---------- The data ----------

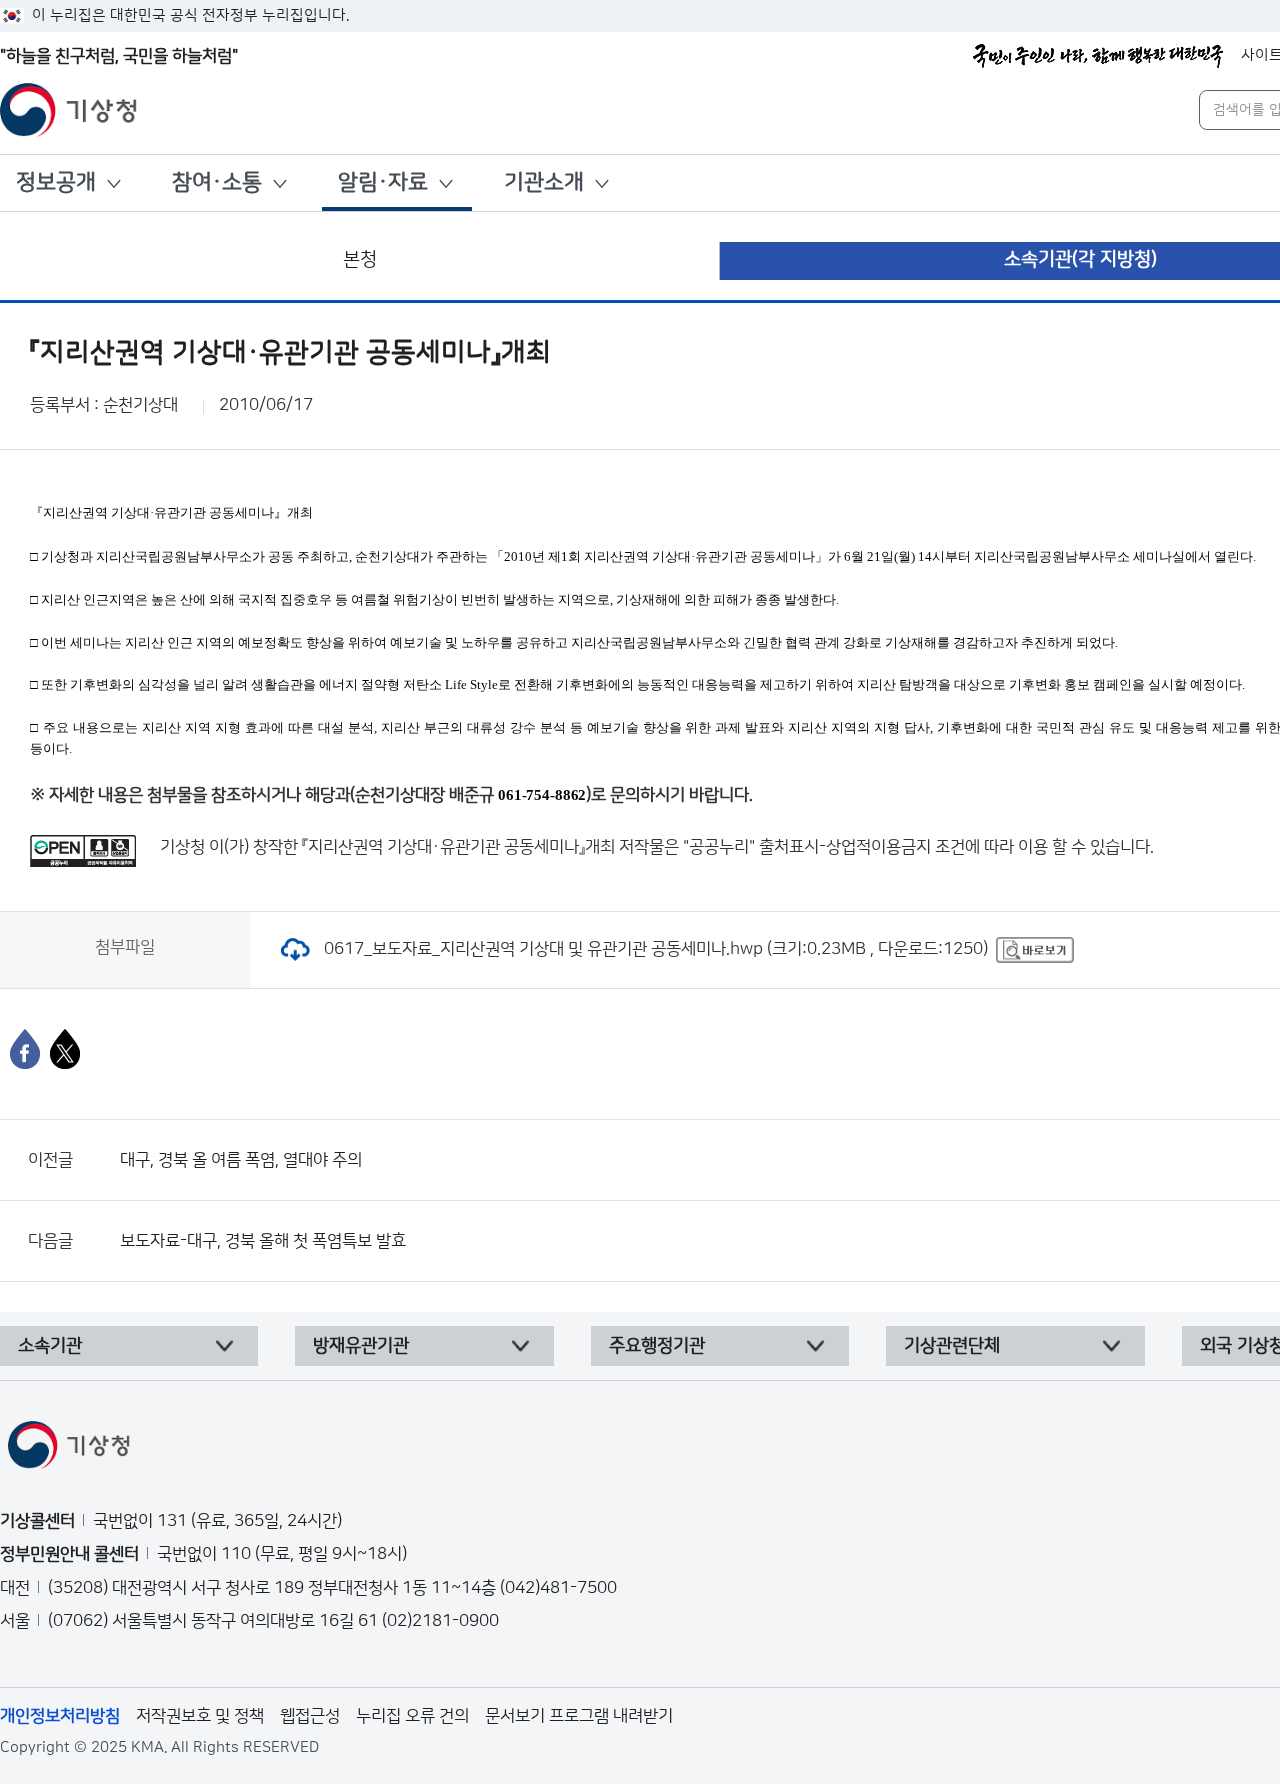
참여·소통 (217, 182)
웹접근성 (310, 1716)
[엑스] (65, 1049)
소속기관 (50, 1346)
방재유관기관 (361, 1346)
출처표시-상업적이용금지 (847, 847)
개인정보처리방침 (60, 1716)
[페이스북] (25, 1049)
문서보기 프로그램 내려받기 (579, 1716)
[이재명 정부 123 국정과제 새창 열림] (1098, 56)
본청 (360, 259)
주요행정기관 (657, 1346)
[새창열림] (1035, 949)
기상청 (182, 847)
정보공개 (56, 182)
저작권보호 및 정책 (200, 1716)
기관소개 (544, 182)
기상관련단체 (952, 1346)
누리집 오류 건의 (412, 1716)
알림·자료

----------

Instructions to follow: Return every line from the one holding "소속기관 (50, 1346)" through the end of the data, exactly as it appears, with both ends kept and nothing else.

Written answer:
소속기관 (50, 1346)
방재유관기관 (361, 1346)
출처표시-상업적이용금지 (847, 847)
개인정보처리방침 (60, 1716)
[페이스북] (25, 1049)
문서보기 프로그램 내려받기 (579, 1716)
[이재명 정부 123 국정과제 새창 열림] (1098, 56)
본청 (360, 259)
주요행정기관 (657, 1346)
[새창열림] (1035, 949)
기상청 (182, 847)
정보공개 (56, 182)
저작권보호 및 정책 (200, 1716)
기관소개 (544, 182)
기상관련단체 (952, 1346)
누리집 오류 건의 (412, 1716)
알림·자료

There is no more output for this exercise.